La narrativa musical fue otro de los elementos que defendieron esta nueva concepción del cuento. Tomada por el músico contemporáneo Vincenzo Lamagna, quien trabaja sobre la partitura original de Adolphe Adam, incluye motivos metálicos, distorsiones, amplificaciones y varios efectos electrónicos. Todo ello casando con las asociaciones contextuales de la industrialización y sorprendentemente bien con el inframundo de las Willis. Las ideas musicales defienden la dramaturgia en los clímax y las situaciones atmosféricas combinando una sinfónica del Liceu dirigida por Gerry Cornelius, rescatando melodías y armonías de Adam inyectándoles crescendi y convirtiéndolos en estallidos escénicos. La convivencia de varios recursos musicales, el juego con la partitura y la potencia sonora acabaron de dibujar un ambiente potente y casi cinematográfico.

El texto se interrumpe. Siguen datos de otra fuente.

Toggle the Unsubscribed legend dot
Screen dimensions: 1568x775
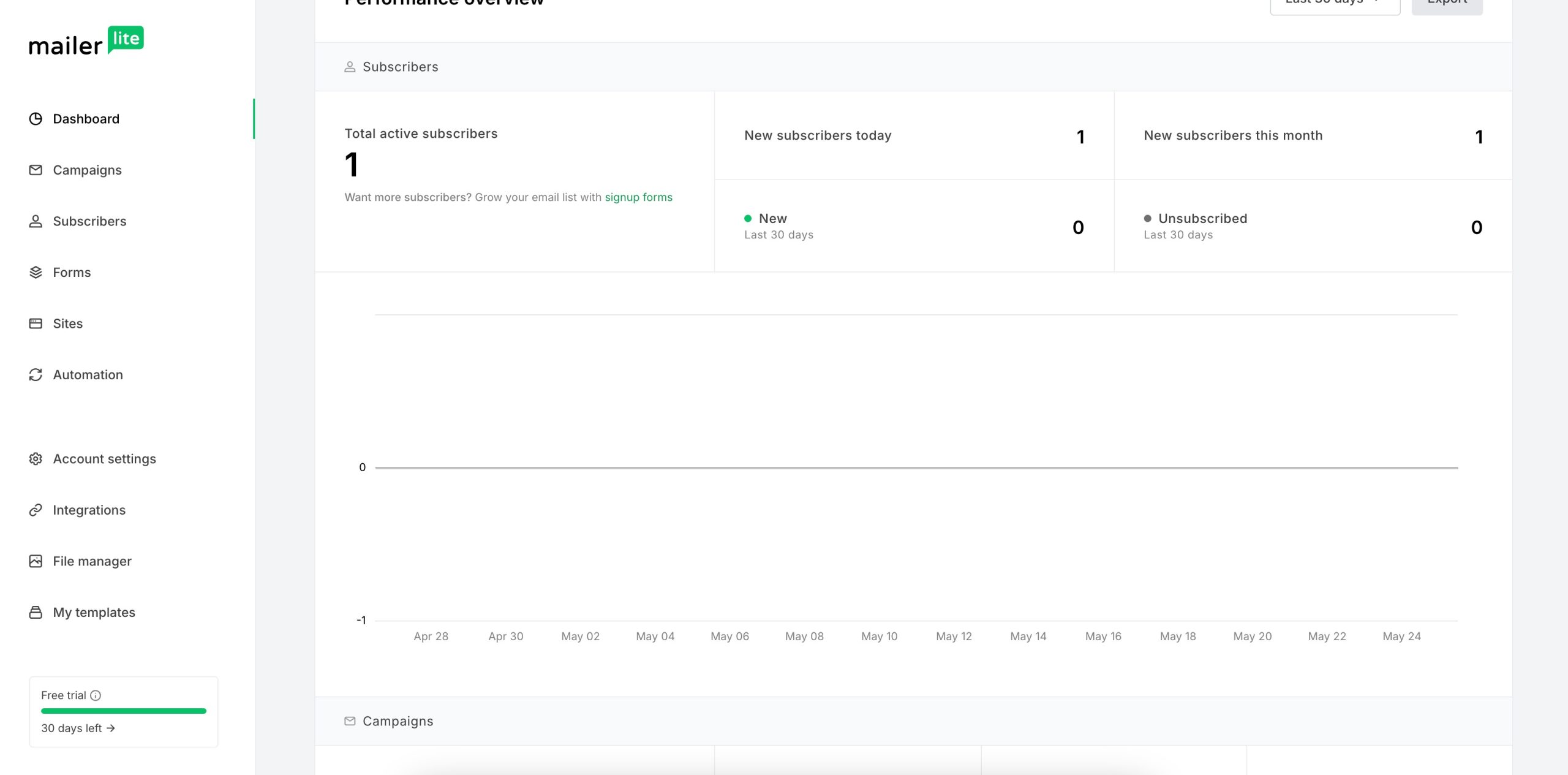tap(1147, 219)

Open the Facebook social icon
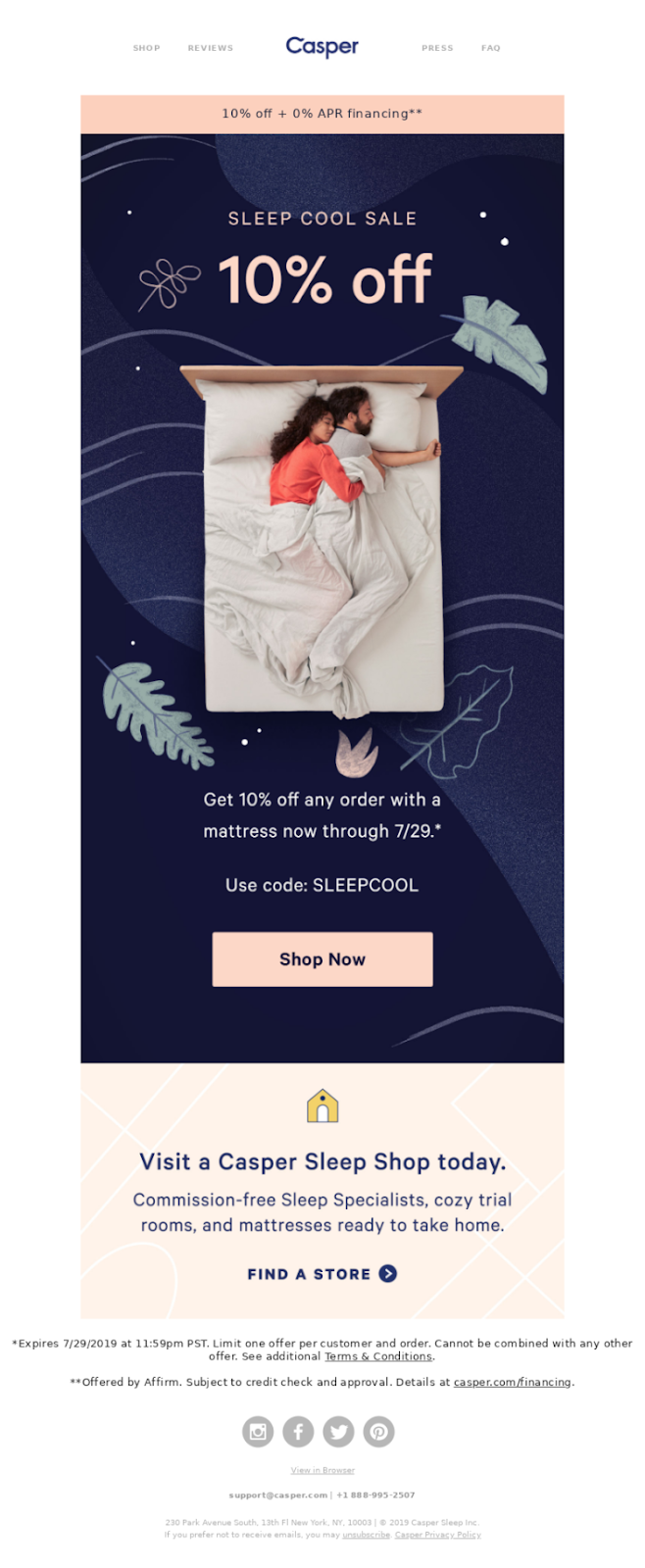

Una comunión de imágenes y cuerpos que sabió a poco una vez concluida la función, en el que un Liceu a rebosar se puso en pie respondiendo con las mejores ovaciones a esta producción, siendo también un especial agradecimiento a Tamara Rojo, quien después de una década comandando el ENB en el escenario pone fin a su carrera como intérprete para dirigir en los EE. UU. (¡Toi, toi, toi!). Nadie que haya asistido a esta celebración del cuerpo podrá negar que uno sale conteniendo la respiración, sabiendo que lo que ha visto muy difícilmente se podrá igualar en calidad, imaginación y magia. Me atrevo a decir que todos querríamos volver a ver ese muro para volver a ver a esta Giselle derribarlo.